A therapist must therefore be able to evaluate the resources contained in a mass of mechanisms that have been agglomerated by nature as well as their capacity to survive more or less comfortably in an environment where human traits (physiological health, the performance of the body, behavioral skills, and mental flexibility) are stressed by constant competition (within and between each organism).115 The finesse of a psychotherapist who uses a conception that combines the models of Clark and Cellérier is to perceive—with the patient—which interventions allow for the calibration of a detail (a way of thinking, a postural readjustment, a change in the style of communication), which allows for a slight realignment of an organismic system within the social system.
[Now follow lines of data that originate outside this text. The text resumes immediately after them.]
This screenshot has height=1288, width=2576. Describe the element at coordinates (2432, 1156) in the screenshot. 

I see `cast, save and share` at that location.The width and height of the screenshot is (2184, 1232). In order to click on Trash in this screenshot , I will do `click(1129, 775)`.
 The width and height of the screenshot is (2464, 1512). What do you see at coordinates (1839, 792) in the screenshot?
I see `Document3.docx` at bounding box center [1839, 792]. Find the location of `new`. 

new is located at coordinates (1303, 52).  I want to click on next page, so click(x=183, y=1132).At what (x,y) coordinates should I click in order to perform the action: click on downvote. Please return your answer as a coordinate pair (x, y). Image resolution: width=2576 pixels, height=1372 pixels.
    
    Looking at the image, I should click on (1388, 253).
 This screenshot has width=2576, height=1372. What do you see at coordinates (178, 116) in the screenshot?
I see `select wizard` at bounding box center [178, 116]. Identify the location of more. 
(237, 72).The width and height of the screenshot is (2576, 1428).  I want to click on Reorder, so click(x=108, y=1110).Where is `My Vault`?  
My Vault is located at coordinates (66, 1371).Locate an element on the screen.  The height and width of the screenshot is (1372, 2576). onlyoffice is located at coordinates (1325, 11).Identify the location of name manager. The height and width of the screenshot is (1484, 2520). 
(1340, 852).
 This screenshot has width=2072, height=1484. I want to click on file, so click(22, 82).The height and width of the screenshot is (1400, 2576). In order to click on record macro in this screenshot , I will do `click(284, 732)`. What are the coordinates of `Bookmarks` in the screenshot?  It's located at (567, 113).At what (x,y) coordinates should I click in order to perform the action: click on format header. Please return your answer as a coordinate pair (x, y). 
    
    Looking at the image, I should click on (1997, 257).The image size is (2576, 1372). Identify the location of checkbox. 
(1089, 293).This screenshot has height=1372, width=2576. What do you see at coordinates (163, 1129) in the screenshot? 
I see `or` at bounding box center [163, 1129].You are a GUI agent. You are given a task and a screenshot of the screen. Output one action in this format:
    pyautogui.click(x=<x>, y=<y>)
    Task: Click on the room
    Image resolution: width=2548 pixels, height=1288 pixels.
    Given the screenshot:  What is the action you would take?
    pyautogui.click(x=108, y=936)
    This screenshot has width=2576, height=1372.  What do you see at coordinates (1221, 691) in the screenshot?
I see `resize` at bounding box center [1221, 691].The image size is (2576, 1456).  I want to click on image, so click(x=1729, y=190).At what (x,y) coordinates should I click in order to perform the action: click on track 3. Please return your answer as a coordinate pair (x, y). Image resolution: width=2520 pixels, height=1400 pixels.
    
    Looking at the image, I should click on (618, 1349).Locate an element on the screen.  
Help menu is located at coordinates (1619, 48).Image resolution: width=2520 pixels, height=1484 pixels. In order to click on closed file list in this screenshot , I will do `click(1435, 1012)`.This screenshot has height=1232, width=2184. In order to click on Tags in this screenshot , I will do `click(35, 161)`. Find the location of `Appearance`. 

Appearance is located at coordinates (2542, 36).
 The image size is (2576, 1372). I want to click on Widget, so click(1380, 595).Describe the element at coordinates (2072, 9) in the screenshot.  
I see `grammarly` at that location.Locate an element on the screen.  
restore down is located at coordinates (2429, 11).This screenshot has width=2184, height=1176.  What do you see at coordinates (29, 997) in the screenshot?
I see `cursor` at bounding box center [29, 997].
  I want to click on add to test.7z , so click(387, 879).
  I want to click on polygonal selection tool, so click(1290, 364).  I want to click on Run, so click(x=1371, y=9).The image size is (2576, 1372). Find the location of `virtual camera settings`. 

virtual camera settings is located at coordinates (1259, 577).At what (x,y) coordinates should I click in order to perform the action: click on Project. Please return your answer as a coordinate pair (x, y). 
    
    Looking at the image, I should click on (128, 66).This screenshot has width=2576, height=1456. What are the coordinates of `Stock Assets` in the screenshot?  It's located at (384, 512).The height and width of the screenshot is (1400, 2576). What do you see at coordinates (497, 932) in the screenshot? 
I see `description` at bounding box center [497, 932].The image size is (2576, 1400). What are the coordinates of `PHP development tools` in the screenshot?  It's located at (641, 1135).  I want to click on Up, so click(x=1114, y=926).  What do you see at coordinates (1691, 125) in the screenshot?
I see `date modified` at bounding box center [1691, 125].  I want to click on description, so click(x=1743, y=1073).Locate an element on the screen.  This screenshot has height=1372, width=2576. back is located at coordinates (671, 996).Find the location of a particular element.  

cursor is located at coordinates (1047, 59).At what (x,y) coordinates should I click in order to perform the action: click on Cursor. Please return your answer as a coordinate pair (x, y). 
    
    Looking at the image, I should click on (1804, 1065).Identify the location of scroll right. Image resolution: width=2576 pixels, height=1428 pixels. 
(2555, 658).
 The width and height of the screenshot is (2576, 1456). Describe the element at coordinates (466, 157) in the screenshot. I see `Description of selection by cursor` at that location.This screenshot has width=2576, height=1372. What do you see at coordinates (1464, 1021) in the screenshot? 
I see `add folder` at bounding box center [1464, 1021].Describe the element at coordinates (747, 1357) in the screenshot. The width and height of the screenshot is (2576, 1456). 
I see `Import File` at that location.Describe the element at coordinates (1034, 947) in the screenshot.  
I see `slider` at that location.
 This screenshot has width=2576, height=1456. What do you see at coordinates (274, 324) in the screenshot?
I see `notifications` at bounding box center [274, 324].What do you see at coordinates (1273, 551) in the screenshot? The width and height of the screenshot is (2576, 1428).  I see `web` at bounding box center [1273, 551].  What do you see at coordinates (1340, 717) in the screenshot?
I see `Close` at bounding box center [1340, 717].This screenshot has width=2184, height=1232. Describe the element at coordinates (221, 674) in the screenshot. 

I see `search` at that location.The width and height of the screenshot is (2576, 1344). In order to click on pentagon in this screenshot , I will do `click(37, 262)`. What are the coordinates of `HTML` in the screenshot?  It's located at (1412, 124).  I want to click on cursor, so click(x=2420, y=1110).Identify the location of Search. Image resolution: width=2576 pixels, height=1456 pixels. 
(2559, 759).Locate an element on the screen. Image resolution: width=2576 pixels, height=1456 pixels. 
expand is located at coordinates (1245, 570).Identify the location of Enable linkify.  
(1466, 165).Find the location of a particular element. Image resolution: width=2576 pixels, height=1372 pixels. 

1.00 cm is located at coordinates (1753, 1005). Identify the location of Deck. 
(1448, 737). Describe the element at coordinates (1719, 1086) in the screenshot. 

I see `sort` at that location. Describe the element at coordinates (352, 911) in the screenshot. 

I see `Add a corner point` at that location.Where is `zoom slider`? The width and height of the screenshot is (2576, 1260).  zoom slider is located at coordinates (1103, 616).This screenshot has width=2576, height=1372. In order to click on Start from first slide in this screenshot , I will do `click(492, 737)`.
Having observed the effect of the first calibration, it becomes possible to proceed to a following calibration that will permit consolidation of the one first acquired, and so on. We are following here—in fast forward speed—the process of evolution such as it was defined by Wallace and Darwin. After more than 100 years of psychology and psychotherapy, clinical research allows us to identify some causal chains that are particularly pertinent for certain types of individuals. This clinical research can help a therapist perceive and more precisely use forms of intervention to help a patient better understand himself and survive in a more comfortable way.